Noninvasive Prenatal Testing (NIPT)

What is noninvasive prenatal testing (NIPT)

Noninvasive prenatal testing (NIPT Test) often known as noninvasive prenatal screening (NIPS Test), is a process of characterizing the threat that a fetus will be born with a definite hereditary deformity. This inspection observes tiny parts of DNA that are wandering in a pregnant lady’s blood.

Contrary to most DNA that is found in the cell’s nucleus, these particles are free circulating and but not inside the cell, so they are termed called cell-free DNA (cfDNA). These tiny particles normally hold less than 200 DNA building blocks (base pairs) and occur when cells are broken down or die off. Thus their ingredients, including DNA, are circulated inside the bloodstream.

NIPT Test checks for Patau syndrome (trisomy 13), Edwards syndrome (trisomy 18) Down syndrome, and (trisomy 21). And they can result in minor to major intelligence incapability and are related to deep, inborn deformity.

NIPT Test is more precise than a conventional first-trimester test, and there is a low chance of wrong positive and negative results. That eventually means that it will be a low chance your surgeon would suggest follow-up screening like amniocentesis.

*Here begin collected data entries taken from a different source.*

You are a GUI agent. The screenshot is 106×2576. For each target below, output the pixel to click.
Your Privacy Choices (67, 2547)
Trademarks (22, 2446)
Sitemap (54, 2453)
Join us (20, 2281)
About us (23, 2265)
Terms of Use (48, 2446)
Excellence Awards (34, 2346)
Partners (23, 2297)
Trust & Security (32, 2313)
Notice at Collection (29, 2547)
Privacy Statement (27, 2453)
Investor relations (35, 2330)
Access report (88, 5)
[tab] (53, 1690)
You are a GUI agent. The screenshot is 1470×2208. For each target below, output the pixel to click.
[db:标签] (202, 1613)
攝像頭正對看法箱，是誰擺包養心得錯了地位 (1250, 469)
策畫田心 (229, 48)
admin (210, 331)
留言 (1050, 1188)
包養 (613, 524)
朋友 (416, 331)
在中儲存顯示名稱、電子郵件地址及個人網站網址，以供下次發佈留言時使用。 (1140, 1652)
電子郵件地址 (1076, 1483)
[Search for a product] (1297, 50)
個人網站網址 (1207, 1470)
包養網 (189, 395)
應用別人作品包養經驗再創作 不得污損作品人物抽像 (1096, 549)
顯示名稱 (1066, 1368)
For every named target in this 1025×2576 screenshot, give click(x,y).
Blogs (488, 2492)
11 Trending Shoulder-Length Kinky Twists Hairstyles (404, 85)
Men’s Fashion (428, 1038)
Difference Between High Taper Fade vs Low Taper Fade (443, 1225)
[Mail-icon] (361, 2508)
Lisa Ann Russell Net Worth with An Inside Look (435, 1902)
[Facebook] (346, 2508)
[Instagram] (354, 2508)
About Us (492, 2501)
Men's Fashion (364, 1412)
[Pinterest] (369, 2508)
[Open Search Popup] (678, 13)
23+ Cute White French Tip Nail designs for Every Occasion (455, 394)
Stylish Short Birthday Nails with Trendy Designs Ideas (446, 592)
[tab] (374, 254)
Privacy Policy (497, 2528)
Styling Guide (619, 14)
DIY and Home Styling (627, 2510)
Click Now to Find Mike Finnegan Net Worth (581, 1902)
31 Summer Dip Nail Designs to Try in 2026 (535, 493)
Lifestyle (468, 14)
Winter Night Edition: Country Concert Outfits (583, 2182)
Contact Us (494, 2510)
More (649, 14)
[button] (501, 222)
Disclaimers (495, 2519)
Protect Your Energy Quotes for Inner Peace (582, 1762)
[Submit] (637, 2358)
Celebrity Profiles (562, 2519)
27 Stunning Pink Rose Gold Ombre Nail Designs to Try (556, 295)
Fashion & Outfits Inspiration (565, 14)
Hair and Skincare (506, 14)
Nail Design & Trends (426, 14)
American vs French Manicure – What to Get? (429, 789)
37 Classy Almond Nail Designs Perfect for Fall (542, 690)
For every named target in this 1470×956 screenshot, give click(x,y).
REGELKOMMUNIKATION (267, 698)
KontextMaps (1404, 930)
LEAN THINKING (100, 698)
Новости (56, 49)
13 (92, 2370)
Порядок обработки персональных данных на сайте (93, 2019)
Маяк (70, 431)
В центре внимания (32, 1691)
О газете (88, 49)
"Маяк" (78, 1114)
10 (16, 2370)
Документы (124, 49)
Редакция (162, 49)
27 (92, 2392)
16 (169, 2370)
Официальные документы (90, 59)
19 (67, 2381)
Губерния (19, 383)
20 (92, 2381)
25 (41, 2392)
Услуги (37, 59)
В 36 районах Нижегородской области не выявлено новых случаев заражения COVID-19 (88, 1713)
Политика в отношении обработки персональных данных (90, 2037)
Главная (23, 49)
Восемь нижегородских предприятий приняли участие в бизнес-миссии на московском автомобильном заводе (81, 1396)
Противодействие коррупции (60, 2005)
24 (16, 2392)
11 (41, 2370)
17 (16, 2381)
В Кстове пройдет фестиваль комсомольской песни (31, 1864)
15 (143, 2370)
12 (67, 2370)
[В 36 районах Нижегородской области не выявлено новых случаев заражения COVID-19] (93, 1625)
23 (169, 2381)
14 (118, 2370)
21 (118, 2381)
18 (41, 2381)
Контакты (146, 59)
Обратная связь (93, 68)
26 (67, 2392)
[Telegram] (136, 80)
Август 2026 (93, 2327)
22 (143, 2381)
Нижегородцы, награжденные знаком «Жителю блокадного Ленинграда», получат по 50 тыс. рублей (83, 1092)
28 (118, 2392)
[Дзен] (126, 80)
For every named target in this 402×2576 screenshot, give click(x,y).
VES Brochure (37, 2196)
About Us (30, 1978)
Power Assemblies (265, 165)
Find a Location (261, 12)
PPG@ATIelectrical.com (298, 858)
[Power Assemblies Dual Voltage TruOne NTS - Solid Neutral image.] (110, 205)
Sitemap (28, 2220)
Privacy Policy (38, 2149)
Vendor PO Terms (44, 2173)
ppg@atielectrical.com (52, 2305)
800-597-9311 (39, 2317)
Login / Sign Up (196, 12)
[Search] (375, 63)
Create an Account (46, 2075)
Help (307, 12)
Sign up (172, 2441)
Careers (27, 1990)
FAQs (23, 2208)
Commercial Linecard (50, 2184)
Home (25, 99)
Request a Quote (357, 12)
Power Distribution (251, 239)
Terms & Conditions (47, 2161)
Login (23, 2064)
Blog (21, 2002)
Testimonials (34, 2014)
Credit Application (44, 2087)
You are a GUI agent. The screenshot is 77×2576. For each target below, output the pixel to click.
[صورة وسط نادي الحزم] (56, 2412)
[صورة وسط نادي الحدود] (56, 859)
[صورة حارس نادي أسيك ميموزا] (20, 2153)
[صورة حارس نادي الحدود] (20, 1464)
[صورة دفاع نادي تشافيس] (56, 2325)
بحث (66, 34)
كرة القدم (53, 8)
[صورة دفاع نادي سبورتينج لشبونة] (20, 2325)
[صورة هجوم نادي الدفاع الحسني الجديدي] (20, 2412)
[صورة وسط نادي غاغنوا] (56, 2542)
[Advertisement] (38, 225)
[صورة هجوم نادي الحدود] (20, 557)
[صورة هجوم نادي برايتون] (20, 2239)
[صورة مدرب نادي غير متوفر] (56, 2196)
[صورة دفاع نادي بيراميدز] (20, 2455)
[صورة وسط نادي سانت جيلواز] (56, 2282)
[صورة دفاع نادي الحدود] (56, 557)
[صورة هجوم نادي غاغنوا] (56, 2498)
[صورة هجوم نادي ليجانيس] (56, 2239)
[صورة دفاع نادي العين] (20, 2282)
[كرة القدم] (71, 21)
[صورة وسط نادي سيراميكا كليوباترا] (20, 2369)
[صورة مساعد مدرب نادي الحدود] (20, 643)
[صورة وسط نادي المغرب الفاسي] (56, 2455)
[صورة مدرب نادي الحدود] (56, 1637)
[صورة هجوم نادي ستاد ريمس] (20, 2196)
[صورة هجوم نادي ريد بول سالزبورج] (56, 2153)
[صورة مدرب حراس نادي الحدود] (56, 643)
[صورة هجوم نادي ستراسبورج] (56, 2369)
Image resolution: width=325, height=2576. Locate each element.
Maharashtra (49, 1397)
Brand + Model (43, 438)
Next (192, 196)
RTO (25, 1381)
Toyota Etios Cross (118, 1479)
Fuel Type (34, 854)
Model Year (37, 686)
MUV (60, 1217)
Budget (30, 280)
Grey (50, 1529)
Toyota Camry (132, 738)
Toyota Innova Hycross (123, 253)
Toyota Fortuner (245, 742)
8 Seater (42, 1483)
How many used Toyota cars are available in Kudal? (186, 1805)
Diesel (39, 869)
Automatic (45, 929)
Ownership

DiGeorge syndrome (22q11.2 deletion) is another testing method if chosen. This syndrome can result in low calcium levels in the blood, a crevice appetite, weak immunity, heart deficiency, etc. The features of this syndrome can vary from person to person, even between individuals with similar chromosome removal.

Sex Chromosome oddities such as Klinefelter syndrome (47, XXY) and Turner syndrome (45,X) can also be identified, but the accuracy is disputed. Sex Chromosome oddities are commonly medically slighter than other chromosomal oddities.

Who should get the NIPT Prenatal Test & NIPT Test Cost

• NIPT is generally recommended to women based on their OB-GYN advice and procedure. However, there are some risk factors that compel your surgeon to recommend it strongly
• Paternal and maternal chromosomal abnormality
• Family or individual history of a pregnancy with a chromosomal abnormality
• The age of women is 35 and older during the delivery

The decision to take NIPT Test screening is an individual’s personal decision, so you can take time and have a second opinion. It is up to you, what would be best for you. If you don’t know what to do, then you can have a word with our renowned surgeon and genetic counselor. He will help you by giving you the best advice as per your case scenario.